GIVEN PROBLEM A ->
Format every line of the records, which come after the motorcycle article below, as a Markdown table with the columns "No." and "Entry", where "No." holds the row number and "Entry" holds the line. Leave out blank lines and the pictures.

TEXT EXTRACT ->

[start]

Liam – If you frequent this site and remember an article from awhile back, a beautiful XS by the name of “Dale” graced the fine pages of this website. I had the opportunity to buy it off of the very talented builder Jordan Epp as my first chopper project and had the chance to take on Dale and all the challenges he threw my way. Jordan’s version of the bike was absolutley perfect in my eyes and nothing needed to be changed aside from some mechanical kinks, but I found myself wanting to make some minor aesthetic changes which turned into some more major aesthetic changes as time went on.
In the beginning of things Dale wouldn’t charge a battery, so I would ride it for 45 minutes and constantly be checking to see if my headlight was dimming, which it usually was, which usually meant I was about to be stranded or pushing. I would put the battery on a trickle charger for a few hours each night if I was lucky enough to make it home from my ride, then the next day I’d ride it again. The bike was so fun that often I’d lose track of time, and before I knew it Dale would be calling it quits whether I was at a red light in heavy traffic, or driving in heavy traffic, or any other time (it somehow always seemed to be in heavy traffic).

[end]

GIVEN PROBLEM B ->
Resume the article about the XS chopper named Dale, picking up after its final sentence.

RECORDS PROVIDED ->
[start]

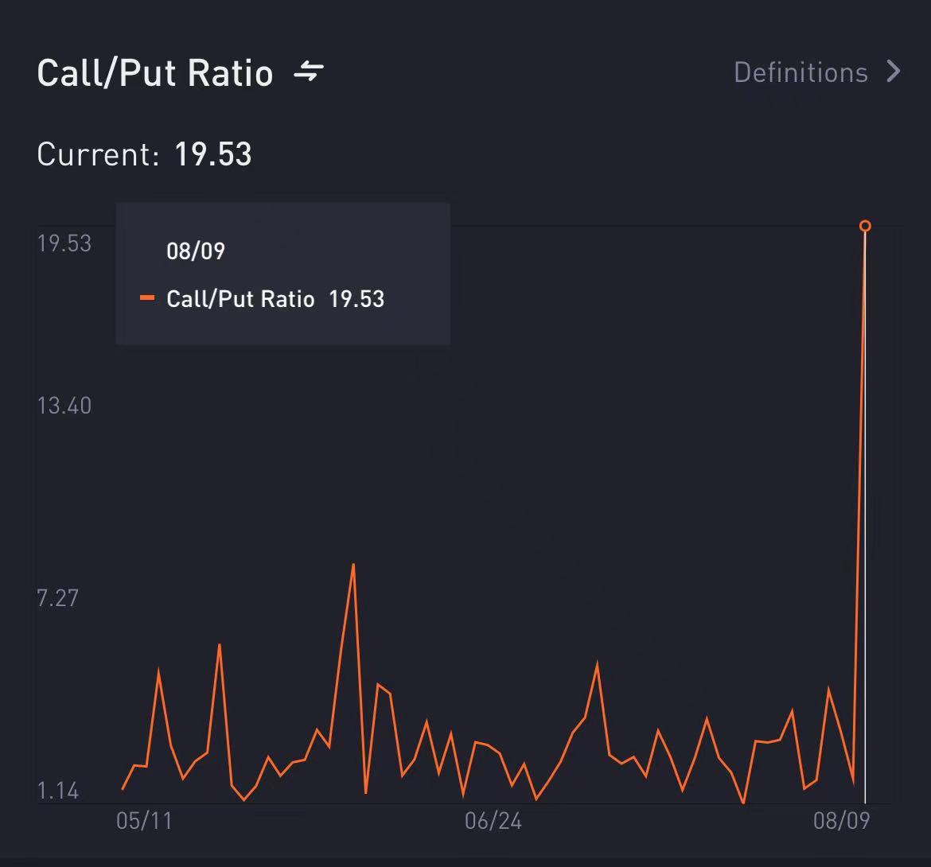Click the highest mid-chart peak before 06/24

pos(353,565)
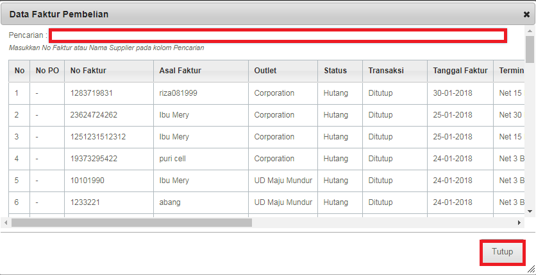The height and width of the screenshot is (275, 536).
Task: Click the horizontal scrollbar left arrow
Action: (6, 222)
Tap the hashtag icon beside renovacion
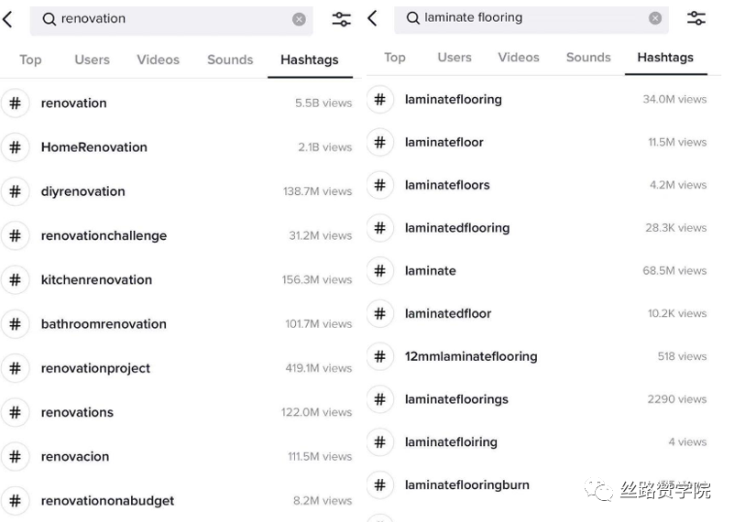The width and height of the screenshot is (734, 522). pos(15,457)
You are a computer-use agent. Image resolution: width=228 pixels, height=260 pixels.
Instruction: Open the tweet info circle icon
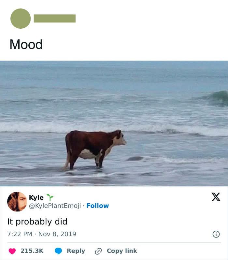(x=216, y=234)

[end]

WRITTEN REPLY A ->
| No. | Entry |
|---|---|
| 1 | Click the highest mid-chart peak before 06/24 |
| 2 | pos(353,565) |
| 3 | The height and width of the screenshot is (275, 536). |
| 4 | Task: Click the horizontal scrollbar left arrow |
| 5 | Action: (6, 222) |
| 6 | Tap the hashtag icon beside renovacion |
| 7 | The width and height of the screenshot is (734, 522). pos(15,457) |
| 8 | You are a computer-use agent. Image resolution: width=228 pixels, height=260 pixels. |
| 9 | Instruction: Open the tweet info circle icon |
| 10 | (x=216, y=234) |

WRITTEN REPLY B ->
Thankfully choppers look cool so pushing it never embarrassed me too much. Well, the she-devil known as “Canadian Winters” was creeping in steady and I was almost excited for the snow to hit the ground so I could get Dale charging and maybe make a couple of changes. I also made plans to finally make the trip out to Born Free with a friend, and I bought a ticket as soon as they were available. I figured if by summer I had Dale dialed in I could truck him the 27 hours up to Born Free and pretend I was a cool guy for a few days. This thought kept me going through what turned into the worst and longest winter I’ve ever experienced in South Saskatchewan.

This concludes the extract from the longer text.